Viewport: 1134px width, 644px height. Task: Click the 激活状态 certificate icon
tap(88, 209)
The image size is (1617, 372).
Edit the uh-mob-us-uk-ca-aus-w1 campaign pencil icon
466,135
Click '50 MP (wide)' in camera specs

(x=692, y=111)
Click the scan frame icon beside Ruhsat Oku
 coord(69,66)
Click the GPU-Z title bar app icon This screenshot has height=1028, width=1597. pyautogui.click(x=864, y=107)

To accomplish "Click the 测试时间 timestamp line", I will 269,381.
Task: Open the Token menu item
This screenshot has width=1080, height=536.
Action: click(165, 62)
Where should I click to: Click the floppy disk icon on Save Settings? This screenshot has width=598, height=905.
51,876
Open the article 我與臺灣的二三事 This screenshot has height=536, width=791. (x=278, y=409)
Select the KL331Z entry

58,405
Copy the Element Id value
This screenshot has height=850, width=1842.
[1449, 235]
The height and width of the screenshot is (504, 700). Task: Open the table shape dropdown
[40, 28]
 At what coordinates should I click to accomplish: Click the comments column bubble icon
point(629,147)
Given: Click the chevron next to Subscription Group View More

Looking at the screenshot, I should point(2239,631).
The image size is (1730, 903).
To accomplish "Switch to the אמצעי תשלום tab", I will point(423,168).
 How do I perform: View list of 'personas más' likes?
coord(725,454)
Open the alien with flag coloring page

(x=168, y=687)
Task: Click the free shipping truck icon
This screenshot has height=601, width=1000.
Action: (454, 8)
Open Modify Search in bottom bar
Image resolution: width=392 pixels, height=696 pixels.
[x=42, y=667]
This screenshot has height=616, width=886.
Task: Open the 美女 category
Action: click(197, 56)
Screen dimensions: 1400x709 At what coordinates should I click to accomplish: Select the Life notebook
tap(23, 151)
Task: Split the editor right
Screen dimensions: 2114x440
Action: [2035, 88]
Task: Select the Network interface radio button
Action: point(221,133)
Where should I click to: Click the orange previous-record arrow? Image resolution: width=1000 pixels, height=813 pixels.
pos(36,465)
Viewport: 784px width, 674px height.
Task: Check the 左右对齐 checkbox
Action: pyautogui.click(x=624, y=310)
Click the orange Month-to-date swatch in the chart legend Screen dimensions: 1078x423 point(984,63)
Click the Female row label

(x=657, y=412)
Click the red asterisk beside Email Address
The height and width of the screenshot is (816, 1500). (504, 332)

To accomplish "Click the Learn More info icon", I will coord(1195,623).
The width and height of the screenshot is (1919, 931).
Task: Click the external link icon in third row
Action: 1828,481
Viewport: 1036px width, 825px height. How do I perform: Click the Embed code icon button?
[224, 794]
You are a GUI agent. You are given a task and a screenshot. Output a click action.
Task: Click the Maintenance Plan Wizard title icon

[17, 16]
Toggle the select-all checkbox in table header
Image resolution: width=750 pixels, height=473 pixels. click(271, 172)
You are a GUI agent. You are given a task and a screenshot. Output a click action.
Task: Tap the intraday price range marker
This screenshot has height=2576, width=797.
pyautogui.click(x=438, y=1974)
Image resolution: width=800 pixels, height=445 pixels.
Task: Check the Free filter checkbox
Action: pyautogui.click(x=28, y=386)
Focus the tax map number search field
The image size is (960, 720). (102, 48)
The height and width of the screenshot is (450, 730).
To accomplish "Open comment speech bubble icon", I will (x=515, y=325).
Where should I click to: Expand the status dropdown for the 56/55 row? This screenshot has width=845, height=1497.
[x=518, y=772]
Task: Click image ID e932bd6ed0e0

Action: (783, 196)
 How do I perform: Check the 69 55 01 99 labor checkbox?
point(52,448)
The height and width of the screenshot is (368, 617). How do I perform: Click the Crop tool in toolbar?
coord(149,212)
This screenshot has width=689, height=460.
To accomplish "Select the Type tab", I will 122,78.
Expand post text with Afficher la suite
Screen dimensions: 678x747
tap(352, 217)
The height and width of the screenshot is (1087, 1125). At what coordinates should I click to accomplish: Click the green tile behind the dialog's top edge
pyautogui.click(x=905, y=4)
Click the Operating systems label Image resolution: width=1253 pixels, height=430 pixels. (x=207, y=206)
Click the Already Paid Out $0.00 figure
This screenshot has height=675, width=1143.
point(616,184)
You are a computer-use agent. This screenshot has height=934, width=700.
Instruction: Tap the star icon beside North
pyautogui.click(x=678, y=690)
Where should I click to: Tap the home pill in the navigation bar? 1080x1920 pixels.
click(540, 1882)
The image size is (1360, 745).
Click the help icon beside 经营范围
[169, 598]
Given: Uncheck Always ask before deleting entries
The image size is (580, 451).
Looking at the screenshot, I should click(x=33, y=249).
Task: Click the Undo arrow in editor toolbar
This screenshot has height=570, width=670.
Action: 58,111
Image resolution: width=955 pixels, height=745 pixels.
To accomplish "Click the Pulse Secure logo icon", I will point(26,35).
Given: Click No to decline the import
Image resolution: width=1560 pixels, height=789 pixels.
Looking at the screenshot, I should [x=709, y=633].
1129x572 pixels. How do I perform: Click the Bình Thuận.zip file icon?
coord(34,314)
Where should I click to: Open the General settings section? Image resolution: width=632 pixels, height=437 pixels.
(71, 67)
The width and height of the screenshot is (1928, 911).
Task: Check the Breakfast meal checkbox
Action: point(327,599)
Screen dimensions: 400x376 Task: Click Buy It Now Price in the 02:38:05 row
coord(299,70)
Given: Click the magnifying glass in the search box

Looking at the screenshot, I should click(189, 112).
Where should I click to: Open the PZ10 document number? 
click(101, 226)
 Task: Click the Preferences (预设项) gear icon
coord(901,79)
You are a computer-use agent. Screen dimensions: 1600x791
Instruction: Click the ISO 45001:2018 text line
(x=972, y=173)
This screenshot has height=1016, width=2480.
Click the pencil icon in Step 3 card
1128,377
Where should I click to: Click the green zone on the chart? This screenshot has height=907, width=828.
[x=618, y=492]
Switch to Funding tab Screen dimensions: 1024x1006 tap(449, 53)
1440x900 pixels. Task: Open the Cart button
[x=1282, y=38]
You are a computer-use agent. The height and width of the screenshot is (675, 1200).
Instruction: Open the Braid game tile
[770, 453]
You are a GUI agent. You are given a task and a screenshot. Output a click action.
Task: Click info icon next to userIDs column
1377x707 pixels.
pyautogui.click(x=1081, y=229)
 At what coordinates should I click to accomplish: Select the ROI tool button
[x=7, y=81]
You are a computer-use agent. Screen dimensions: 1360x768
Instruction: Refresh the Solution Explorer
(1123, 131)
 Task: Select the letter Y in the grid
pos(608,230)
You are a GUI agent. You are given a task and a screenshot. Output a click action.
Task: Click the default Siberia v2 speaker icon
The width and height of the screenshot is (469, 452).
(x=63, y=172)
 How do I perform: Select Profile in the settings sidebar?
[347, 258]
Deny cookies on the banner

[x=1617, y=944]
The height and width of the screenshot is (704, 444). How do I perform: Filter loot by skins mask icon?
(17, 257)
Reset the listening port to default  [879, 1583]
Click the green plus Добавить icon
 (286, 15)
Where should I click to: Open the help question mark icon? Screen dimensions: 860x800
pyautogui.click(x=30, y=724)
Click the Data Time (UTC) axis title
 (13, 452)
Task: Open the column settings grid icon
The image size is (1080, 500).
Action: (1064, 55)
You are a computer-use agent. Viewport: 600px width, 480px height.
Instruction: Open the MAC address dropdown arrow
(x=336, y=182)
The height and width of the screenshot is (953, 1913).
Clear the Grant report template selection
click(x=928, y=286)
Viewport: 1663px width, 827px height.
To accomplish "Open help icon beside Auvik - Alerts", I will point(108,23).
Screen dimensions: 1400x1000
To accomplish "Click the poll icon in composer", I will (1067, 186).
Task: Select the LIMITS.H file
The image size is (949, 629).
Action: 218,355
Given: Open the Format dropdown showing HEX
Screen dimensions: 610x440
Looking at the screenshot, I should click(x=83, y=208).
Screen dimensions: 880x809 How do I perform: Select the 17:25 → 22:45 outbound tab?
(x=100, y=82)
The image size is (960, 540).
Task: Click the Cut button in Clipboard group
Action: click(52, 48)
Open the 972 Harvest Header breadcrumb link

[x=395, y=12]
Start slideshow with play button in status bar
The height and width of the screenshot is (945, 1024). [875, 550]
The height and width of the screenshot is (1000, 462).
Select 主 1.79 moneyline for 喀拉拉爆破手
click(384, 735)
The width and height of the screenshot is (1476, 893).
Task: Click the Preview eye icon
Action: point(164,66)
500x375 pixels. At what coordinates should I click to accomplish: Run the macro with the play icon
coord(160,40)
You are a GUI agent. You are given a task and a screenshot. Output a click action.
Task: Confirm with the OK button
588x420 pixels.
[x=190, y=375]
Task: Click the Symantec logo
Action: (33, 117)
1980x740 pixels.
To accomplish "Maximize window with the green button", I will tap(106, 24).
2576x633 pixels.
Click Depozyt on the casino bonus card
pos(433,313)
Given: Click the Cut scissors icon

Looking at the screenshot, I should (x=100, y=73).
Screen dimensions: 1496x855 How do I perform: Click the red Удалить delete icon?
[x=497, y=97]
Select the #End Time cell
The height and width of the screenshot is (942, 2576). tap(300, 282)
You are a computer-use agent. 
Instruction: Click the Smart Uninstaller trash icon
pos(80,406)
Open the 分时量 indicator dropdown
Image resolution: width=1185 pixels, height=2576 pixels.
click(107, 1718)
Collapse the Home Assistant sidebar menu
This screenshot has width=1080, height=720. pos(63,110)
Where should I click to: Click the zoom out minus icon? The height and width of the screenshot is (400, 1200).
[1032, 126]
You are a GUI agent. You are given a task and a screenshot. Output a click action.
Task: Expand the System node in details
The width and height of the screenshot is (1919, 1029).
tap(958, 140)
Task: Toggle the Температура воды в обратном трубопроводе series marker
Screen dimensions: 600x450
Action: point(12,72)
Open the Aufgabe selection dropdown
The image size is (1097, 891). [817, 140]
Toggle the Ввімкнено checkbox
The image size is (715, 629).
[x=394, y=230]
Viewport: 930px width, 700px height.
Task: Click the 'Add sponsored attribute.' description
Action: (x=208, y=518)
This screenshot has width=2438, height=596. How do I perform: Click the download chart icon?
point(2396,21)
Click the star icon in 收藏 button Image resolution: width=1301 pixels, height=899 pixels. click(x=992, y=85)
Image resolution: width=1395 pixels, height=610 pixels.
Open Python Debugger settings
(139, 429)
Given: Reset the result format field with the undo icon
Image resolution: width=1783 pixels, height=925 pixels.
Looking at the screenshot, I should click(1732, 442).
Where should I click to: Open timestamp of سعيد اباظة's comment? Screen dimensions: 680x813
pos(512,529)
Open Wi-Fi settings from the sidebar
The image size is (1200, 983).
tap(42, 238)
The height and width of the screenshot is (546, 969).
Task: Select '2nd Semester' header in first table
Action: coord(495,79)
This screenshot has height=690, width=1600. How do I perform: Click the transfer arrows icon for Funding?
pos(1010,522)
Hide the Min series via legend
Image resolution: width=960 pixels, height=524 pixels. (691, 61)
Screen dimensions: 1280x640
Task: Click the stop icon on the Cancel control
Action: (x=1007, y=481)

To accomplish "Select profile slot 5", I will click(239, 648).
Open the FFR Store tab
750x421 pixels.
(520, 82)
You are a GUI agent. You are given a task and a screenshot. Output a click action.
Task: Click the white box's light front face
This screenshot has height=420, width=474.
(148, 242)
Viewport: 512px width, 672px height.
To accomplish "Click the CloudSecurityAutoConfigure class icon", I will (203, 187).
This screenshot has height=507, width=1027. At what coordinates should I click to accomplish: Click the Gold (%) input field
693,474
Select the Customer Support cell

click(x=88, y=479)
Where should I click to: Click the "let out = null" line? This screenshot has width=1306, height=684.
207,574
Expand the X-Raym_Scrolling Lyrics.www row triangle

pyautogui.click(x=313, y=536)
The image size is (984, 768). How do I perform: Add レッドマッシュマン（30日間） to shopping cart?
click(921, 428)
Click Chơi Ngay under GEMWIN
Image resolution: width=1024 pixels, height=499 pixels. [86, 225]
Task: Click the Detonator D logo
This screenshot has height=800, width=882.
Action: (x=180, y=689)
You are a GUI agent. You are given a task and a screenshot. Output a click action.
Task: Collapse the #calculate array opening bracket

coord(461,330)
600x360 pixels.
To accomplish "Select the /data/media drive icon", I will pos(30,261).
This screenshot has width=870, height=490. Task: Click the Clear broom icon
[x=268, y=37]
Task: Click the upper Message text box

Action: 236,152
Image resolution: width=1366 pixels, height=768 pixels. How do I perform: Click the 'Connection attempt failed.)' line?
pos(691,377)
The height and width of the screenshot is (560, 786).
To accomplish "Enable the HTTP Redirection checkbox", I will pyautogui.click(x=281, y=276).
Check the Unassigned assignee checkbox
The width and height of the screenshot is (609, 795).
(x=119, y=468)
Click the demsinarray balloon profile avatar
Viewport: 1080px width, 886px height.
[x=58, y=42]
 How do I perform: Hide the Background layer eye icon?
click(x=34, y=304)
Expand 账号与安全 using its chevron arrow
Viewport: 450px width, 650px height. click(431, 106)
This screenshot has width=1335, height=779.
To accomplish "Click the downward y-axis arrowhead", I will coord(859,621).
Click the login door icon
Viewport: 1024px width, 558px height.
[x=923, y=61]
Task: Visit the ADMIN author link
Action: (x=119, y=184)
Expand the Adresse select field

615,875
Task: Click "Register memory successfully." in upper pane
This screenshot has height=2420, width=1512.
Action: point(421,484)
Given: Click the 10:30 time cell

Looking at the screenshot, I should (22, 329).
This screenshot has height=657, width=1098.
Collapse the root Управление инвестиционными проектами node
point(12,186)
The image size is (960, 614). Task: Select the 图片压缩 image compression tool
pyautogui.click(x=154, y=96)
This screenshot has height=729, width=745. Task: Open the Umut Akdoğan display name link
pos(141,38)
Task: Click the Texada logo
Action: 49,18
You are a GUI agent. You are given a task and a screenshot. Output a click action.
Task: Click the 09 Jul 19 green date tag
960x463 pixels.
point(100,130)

::::

Problem to work on:
Wherever a line in the listing contains the word "Reset", copy that line out.

Solution to this exercise:
Reset the listening port to default  [879, 1583]
Given: Reset the result format field with the undo icon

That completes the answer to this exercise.